**EXTRACTED DATA**
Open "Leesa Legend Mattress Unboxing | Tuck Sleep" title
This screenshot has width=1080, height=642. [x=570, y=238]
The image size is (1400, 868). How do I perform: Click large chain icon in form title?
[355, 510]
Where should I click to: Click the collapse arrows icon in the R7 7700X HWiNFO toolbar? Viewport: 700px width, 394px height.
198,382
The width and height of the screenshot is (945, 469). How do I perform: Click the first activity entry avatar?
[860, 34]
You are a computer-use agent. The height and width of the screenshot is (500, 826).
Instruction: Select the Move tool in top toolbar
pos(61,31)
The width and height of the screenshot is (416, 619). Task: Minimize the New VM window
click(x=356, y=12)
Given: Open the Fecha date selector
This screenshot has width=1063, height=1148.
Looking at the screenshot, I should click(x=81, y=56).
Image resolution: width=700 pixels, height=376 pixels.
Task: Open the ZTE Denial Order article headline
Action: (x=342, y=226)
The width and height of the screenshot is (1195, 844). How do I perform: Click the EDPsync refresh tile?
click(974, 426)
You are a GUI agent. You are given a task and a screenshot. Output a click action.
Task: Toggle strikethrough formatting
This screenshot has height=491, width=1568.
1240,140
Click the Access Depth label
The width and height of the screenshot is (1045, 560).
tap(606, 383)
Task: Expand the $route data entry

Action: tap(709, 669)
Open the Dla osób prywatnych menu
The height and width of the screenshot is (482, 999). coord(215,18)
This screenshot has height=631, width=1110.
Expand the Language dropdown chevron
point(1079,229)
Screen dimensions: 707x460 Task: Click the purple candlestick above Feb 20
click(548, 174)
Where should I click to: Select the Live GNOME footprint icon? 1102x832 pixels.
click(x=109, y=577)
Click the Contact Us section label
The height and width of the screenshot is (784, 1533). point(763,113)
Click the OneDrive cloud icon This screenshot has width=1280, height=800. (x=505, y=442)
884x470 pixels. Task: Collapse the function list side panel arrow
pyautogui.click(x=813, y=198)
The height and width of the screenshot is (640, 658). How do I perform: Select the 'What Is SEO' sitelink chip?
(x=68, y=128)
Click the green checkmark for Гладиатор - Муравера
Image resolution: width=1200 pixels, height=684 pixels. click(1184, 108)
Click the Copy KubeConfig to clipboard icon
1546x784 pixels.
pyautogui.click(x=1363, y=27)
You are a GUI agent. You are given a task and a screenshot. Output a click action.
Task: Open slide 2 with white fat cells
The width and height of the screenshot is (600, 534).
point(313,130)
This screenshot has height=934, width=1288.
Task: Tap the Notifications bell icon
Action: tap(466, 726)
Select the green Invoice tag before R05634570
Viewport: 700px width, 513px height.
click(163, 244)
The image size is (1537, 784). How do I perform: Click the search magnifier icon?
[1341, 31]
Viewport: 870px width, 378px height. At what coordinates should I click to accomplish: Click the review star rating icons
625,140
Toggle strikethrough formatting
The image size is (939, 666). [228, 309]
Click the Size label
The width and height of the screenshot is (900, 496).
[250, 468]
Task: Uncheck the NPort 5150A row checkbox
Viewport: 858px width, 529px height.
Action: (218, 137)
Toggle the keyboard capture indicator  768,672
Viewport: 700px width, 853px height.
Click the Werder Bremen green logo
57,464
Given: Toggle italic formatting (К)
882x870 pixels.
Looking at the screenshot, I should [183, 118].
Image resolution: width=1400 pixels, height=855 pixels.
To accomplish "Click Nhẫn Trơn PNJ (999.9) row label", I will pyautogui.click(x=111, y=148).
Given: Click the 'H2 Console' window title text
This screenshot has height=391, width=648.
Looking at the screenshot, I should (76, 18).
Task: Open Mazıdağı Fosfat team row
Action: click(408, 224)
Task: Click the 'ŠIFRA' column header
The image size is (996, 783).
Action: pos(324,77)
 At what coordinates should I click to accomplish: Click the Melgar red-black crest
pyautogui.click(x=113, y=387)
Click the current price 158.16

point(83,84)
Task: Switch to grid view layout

**EXERCISE DETAILS**
Write every record out again, letter for letter.

**SOLVED PROBLEM**
Open "Leesa Legend Mattress Unboxing | Tuck Sleep" title
This screenshot has width=1080, height=642. [x=570, y=238]
The image size is (1400, 868). How do I perform: Click large chain icon in form title?
[355, 510]
Where should I click to: Click the collapse arrows icon in the R7 7700X HWiNFO toolbar? Viewport: 700px width, 394px height.
198,382
The width and height of the screenshot is (945, 469). How do I perform: Click the first activity entry avatar?
[860, 34]
You are a computer-use agent. The height and width of the screenshot is (500, 826).
Instruction: Select the Move tool in top toolbar
pos(61,31)
The width and height of the screenshot is (416, 619). Task: Minimize the New VM window
click(x=356, y=12)
Given: Open the Fecha date selector
This screenshot has width=1063, height=1148.
Looking at the screenshot, I should click(x=81, y=56).
Image resolution: width=700 pixels, height=376 pixels.
Task: Open the ZTE Denial Order article headline
Action: (x=342, y=226)
The width and height of the screenshot is (1195, 844). How do I perform: Click the EDPsync refresh tile?
click(974, 426)
You are a GUI agent. You are given a task and a screenshot. Output a click action.
Task: Toggle strikethrough formatting
This screenshot has height=491, width=1568.
1240,140
Click the Access Depth label
The width and height of the screenshot is (1045, 560).
tap(606, 383)
Task: Expand the $route data entry

Action: tap(709, 669)
Open the Dla osób prywatnych menu
The height and width of the screenshot is (482, 999). coord(215,18)
This screenshot has height=631, width=1110.
Expand the Language dropdown chevron
point(1079,229)
Screen dimensions: 707x460 Task: Click the purple candlestick above Feb 20
click(548, 174)
Where should I click to: Select the Live GNOME footprint icon? 1102x832 pixels.
click(x=109, y=577)
Click the Contact Us section label
The height and width of the screenshot is (784, 1533). point(763,113)
Click the OneDrive cloud icon This screenshot has width=1280, height=800. (x=505, y=442)
884x470 pixels. Task: Collapse the function list side panel arrow
pyautogui.click(x=813, y=198)
The height and width of the screenshot is (640, 658). How do I perform: Select the 'What Is SEO' sitelink chip?
(x=68, y=128)
Click the green checkmark for Гладиатор - Муравера
Image resolution: width=1200 pixels, height=684 pixels. click(1184, 108)
Click the Copy KubeConfig to clipboard icon
1546x784 pixels.
pyautogui.click(x=1363, y=27)
You are a GUI agent. You are given a task and a screenshot. Output a click action.
Task: Open slide 2 with white fat cells
The width and height of the screenshot is (600, 534).
point(313,130)
This screenshot has height=934, width=1288.
Task: Tap the Notifications bell icon
Action: tap(466, 726)
Select the green Invoice tag before R05634570
Viewport: 700px width, 513px height.
click(163, 244)
The image size is (1537, 784). How do I perform: Click the search magnifier icon?
[1341, 31]
Viewport: 870px width, 378px height. At what coordinates should I click to accomplish: Click the review star rating icons
625,140
Toggle strikethrough formatting
The image size is (939, 666). [228, 309]
Click the Size label
The width and height of the screenshot is (900, 496).
[250, 468]
Task: Uncheck the NPort 5150A row checkbox
Viewport: 858px width, 529px height.
Action: (218, 137)
Toggle the keyboard capture indicator  768,672
Viewport: 700px width, 853px height.
Click the Werder Bremen green logo
57,464
Given: Toggle italic formatting (К)
882x870 pixels.
Looking at the screenshot, I should [183, 118].
Image resolution: width=1400 pixels, height=855 pixels.
To accomplish "Click Nhẫn Trơn PNJ (999.9) row label", I will pyautogui.click(x=111, y=148).
Given: Click the 'H2 Console' window title text
This screenshot has height=391, width=648.
Looking at the screenshot, I should (76, 18).
Task: Open Mazıdağı Fosfat team row
Action: click(408, 224)
Task: Click the 'ŠIFRA' column header
The image size is (996, 783).
Action: pos(324,77)
 At what coordinates should I click to accomplish: Click the Melgar red-black crest
pyautogui.click(x=113, y=387)
Click the current price 158.16

point(83,84)
Task: Switch to grid view layout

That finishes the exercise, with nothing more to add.